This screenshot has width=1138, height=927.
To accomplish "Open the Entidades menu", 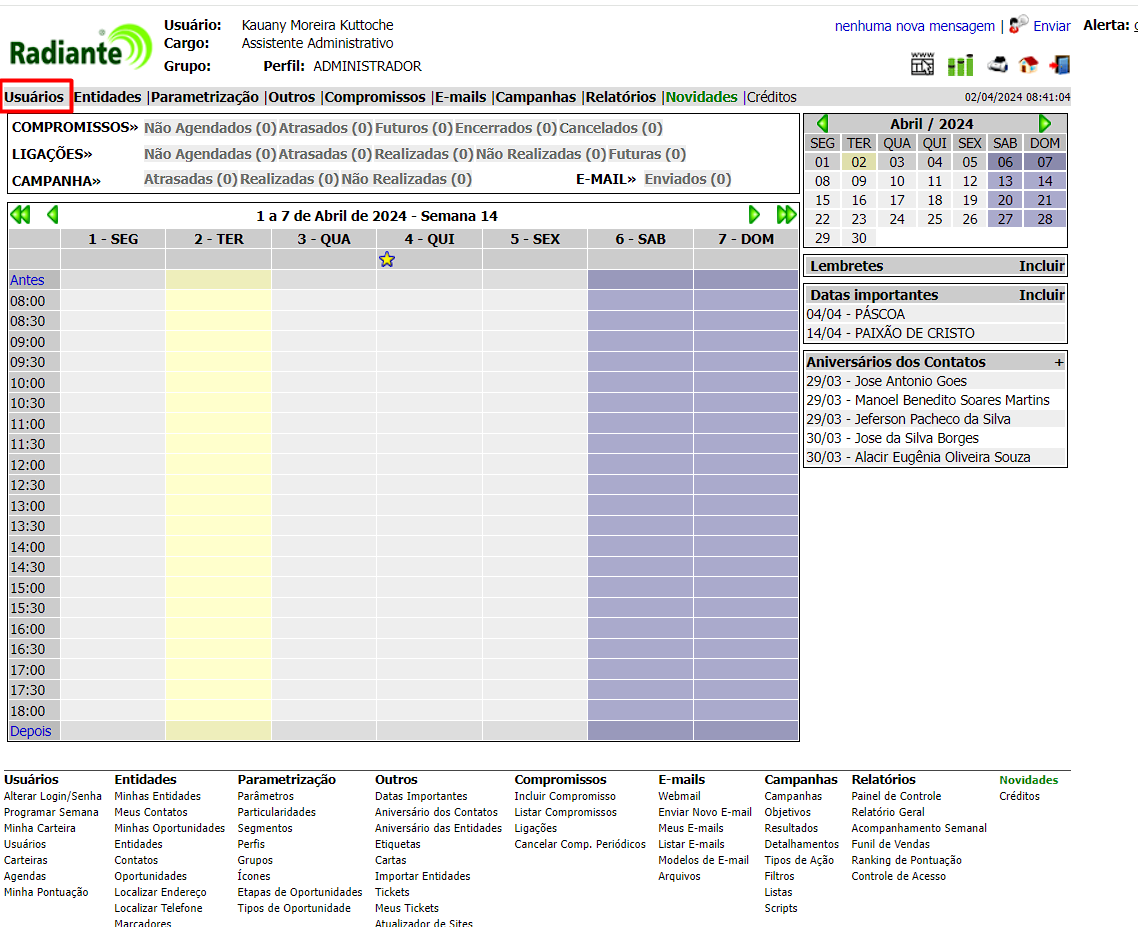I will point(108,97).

--

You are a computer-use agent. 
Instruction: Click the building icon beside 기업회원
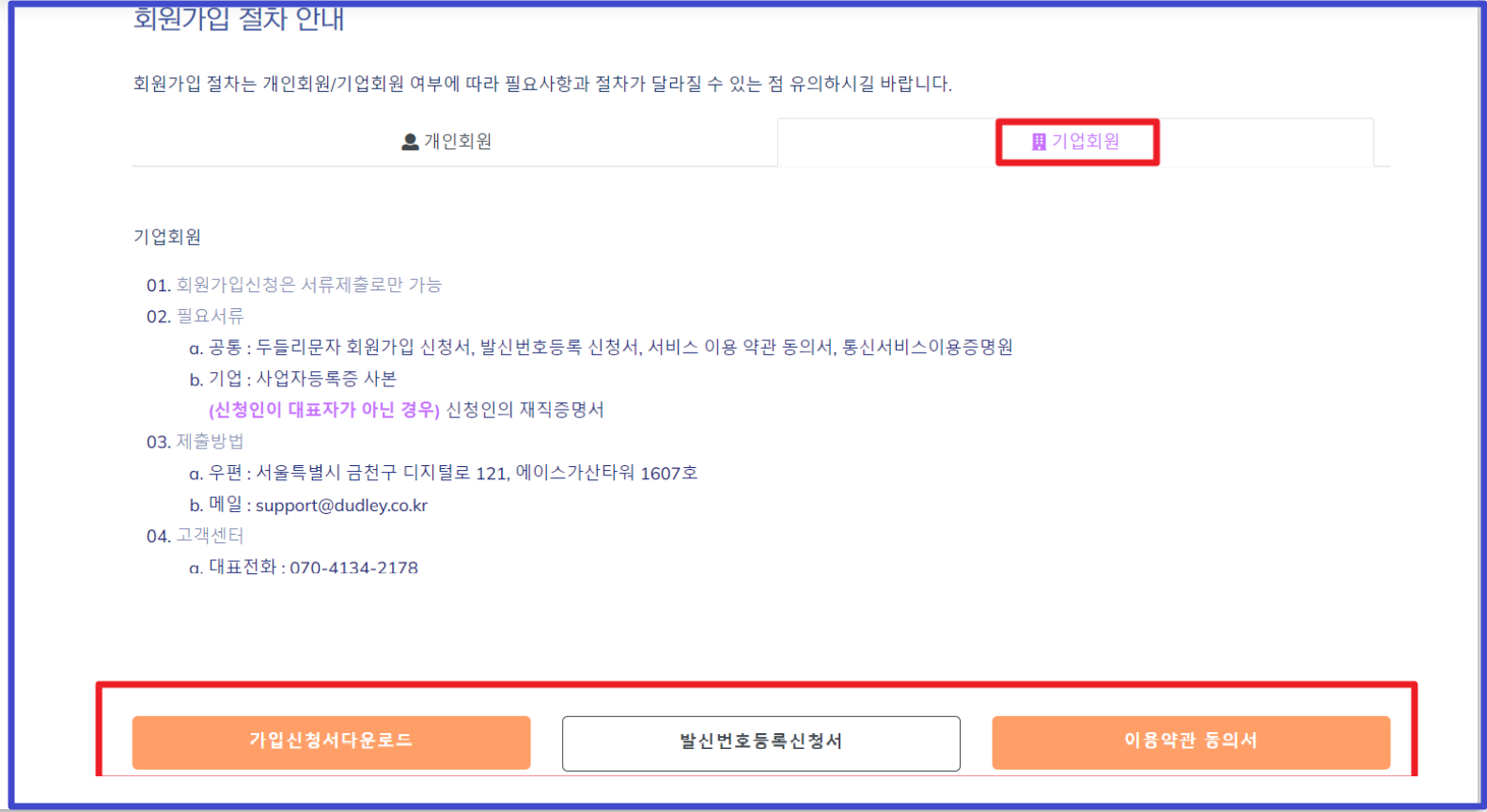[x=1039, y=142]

--

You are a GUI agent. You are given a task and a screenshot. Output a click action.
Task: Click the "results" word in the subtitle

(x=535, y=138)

- Action item
Pick out each line in the material containing "screenshot".

- Worked solution
This screenshot has width=1138, height=927.
You are a GUI agent. You are given a task and a screenshot. Output a click action.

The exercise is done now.